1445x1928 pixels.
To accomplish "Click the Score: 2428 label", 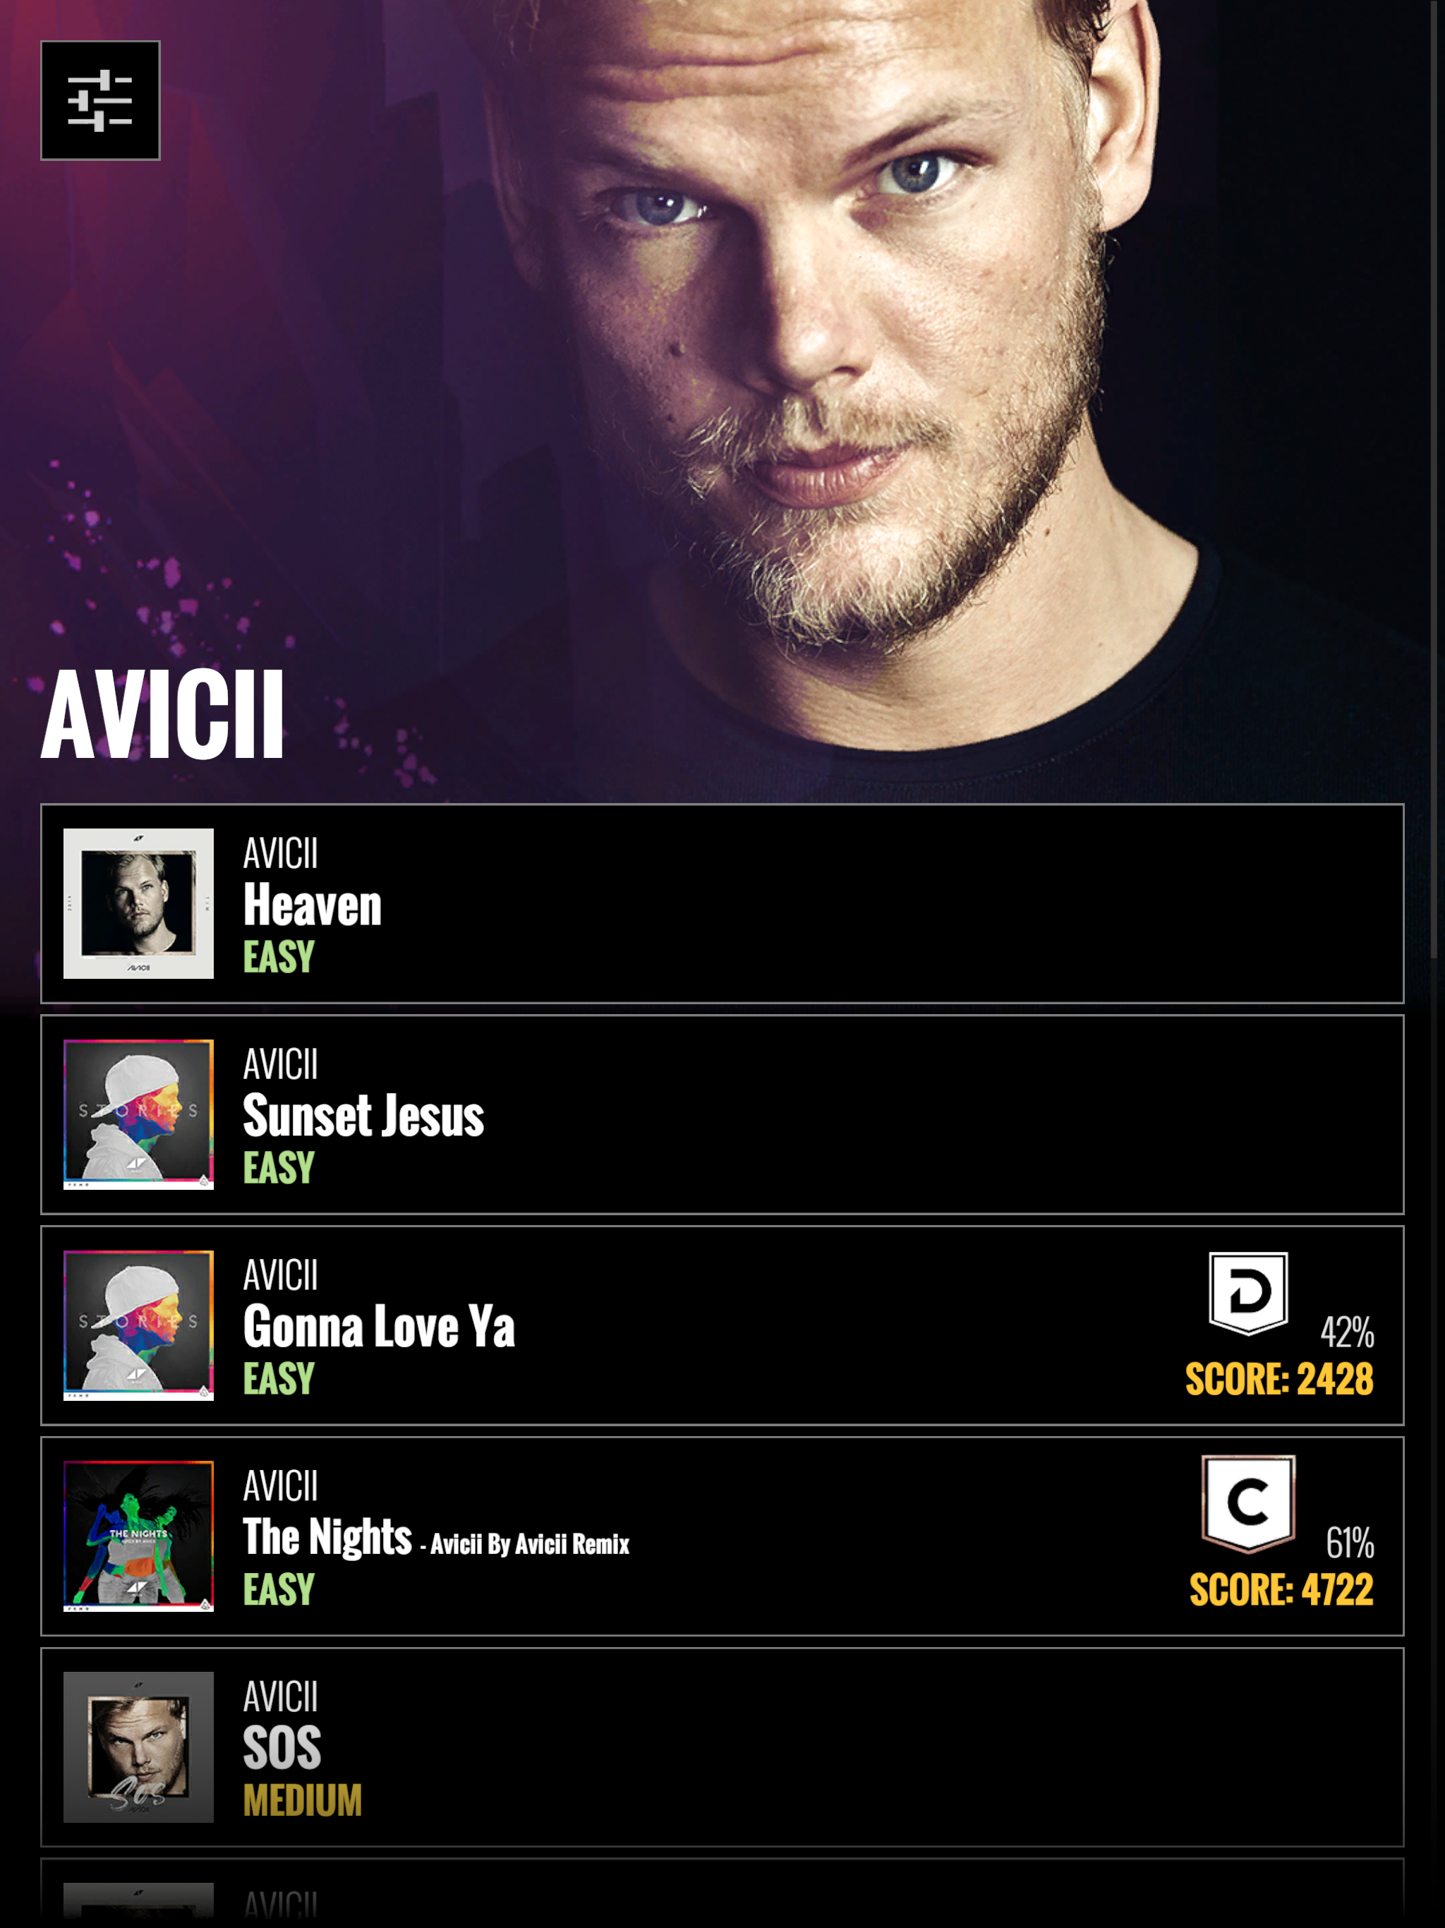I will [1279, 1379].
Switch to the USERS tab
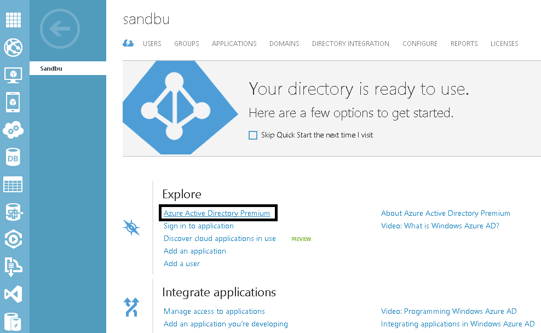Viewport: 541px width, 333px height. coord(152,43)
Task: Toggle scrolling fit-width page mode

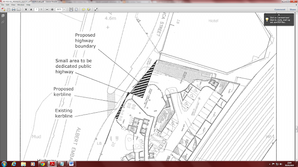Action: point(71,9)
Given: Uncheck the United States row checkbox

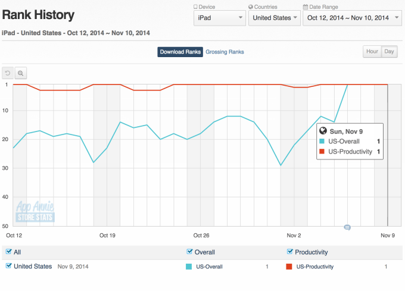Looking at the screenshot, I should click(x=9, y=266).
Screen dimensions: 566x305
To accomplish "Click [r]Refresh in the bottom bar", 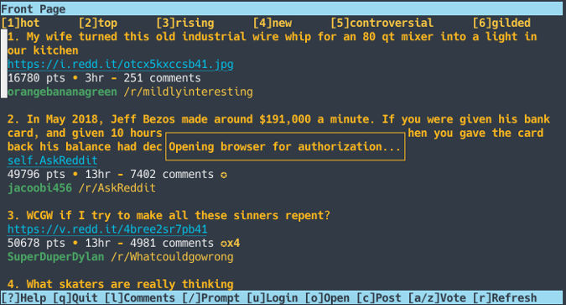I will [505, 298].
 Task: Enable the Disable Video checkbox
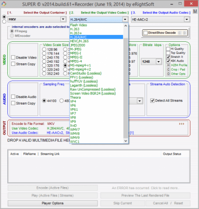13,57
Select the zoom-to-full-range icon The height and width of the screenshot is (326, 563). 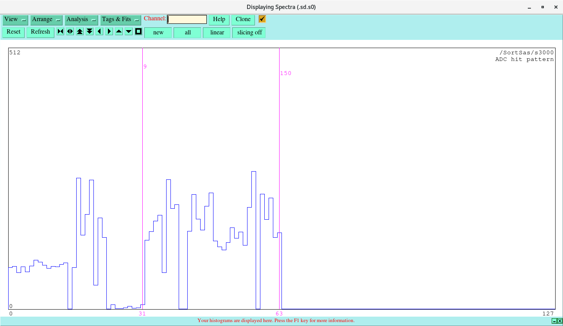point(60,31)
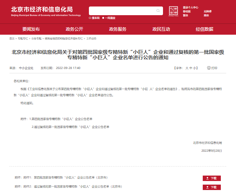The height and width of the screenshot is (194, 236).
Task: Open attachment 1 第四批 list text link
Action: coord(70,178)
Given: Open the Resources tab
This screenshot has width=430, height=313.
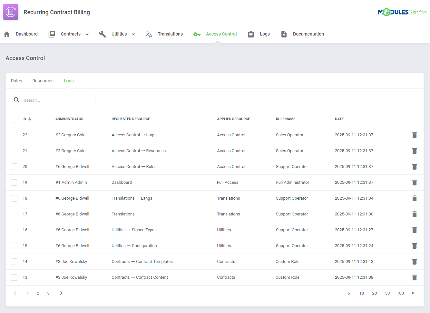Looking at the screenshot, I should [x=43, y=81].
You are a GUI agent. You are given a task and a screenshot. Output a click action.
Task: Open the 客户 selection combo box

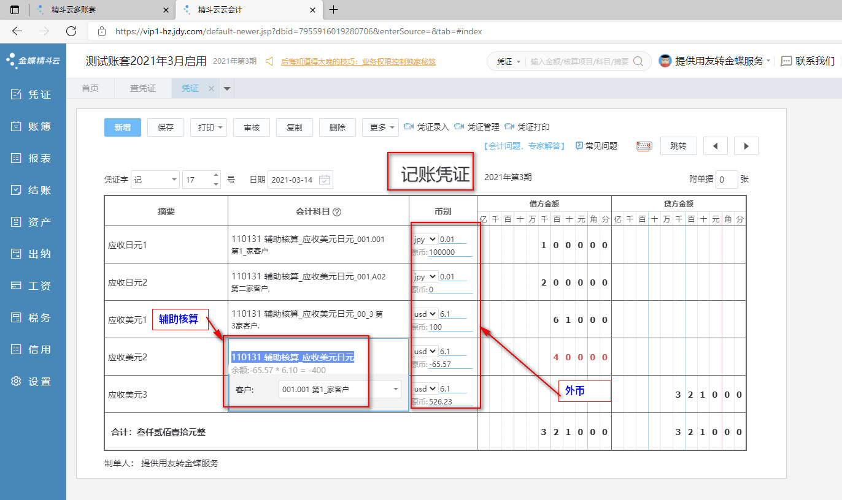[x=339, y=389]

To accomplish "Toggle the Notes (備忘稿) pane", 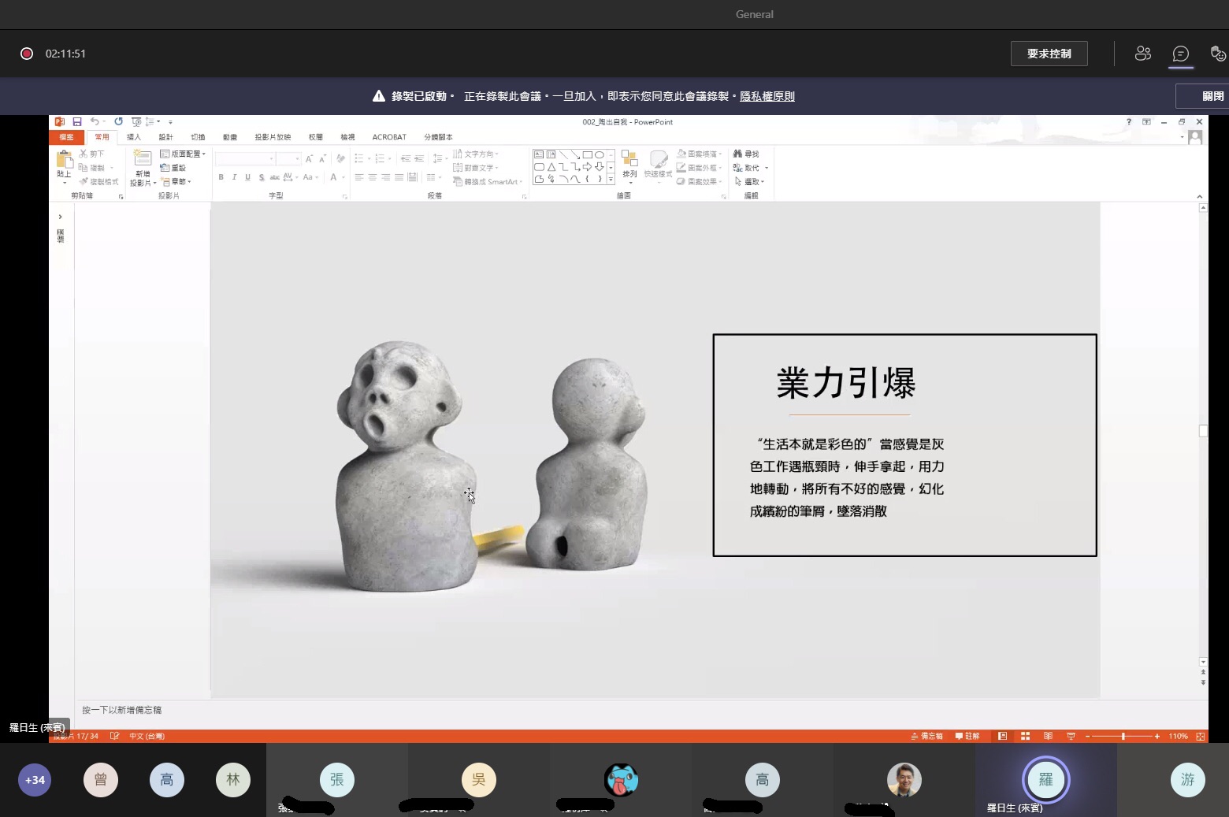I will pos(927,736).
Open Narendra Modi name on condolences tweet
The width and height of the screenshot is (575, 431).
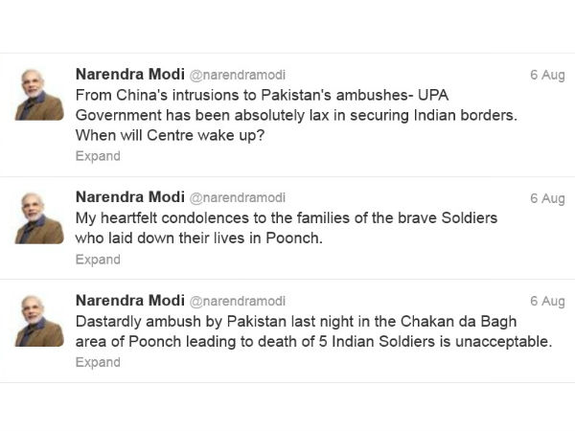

● ● ● ● ●

§ **Task brief**
Your output should consist solely of the lines from the line containing "Open Narendra Modi name on condolences tweet" through the last line of the entries, verbatim, minus any pictures.

§ **Answer box**
Open Narendra Modi name on condolences tweet
The width and height of the screenshot is (575, 431).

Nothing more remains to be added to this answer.